Powodem jest działalność człowieka, co też działaczom udało się wyśledzić.
– Badania Polskiego Klubu Ekologicznego wykazały dużą obecność fosforanów – wyjaśnia Maciej Wudarski z Prawa do Miasta i jednocześnie wiceprzewodniczący Rady Osiedla Krzyżowniki-Smochowice, więc problemy czystości jezior nie są mu obce.

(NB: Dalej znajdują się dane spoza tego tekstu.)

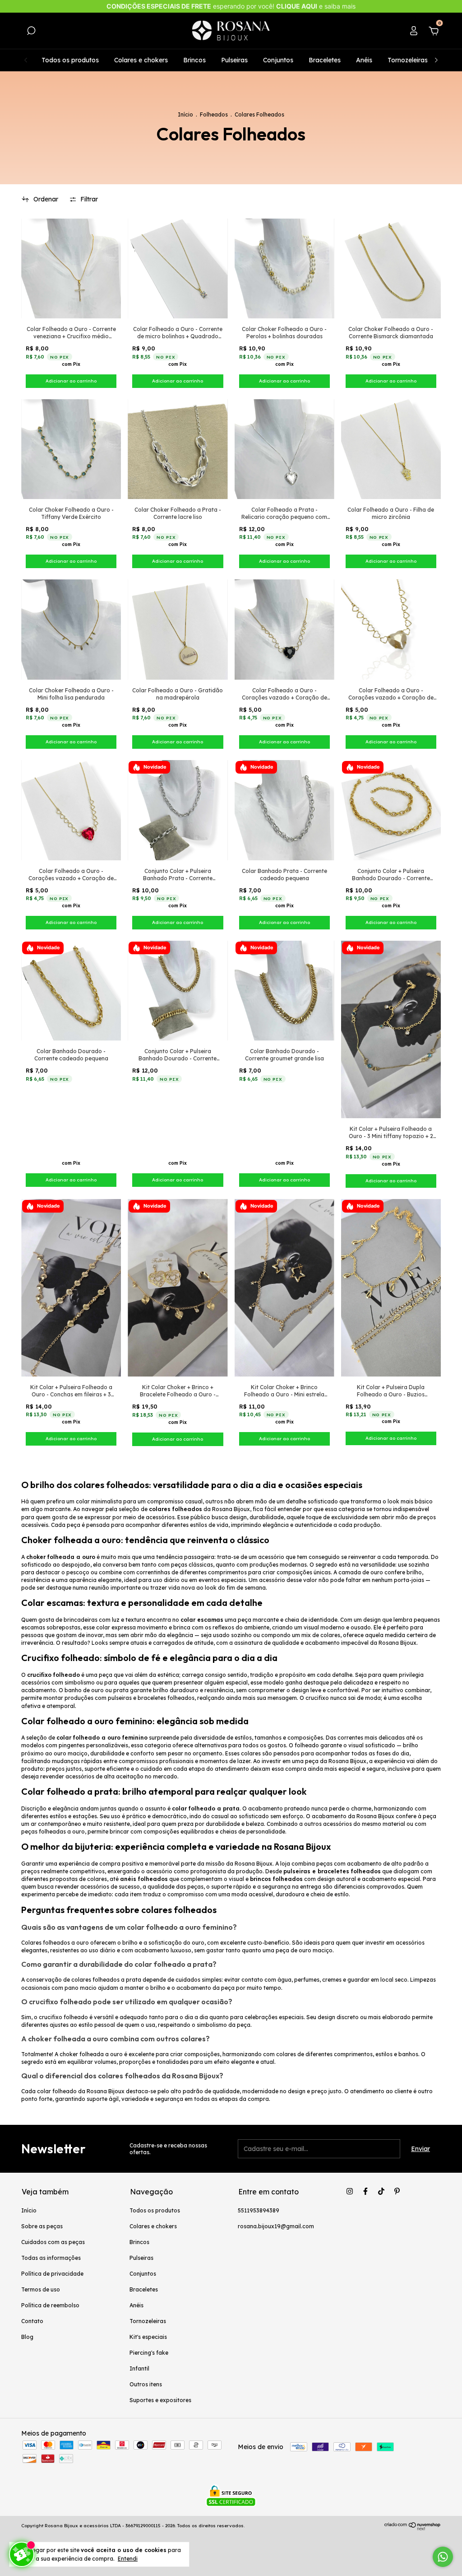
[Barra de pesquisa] (31, 32)
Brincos (194, 60)
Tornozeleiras (408, 60)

Większość substancji zanieczyszczających jezioro dopływa Rowem Złotnickim, który biegnie z terenów gminy Suchy lat i przynosi stamtąd zanieczyszczenia z nieszczelnych szamb lub nielegalnych odprowadzeń ścieków. Gminna oczyszczalnia ścieków jest zbyt mało wydajna jak na lawinowo przybywające domy i osiedla, a gmina przez lata bagatelizowała problem nie ujmując w planach rozbudowy oczyszczalni.
– To zatrucie jest konsekwencją pewnego sposobu rozwoju miast – wyjaśnia Lech Mergler z Prawa od Miasta, który również płynął przez jezioro. – Wokół dużych miast powstawały domy, ale już nie infrastruktura taka jak kanalizacja i oczyszczalnie ścieków, bo w ten sposób było to tańsze.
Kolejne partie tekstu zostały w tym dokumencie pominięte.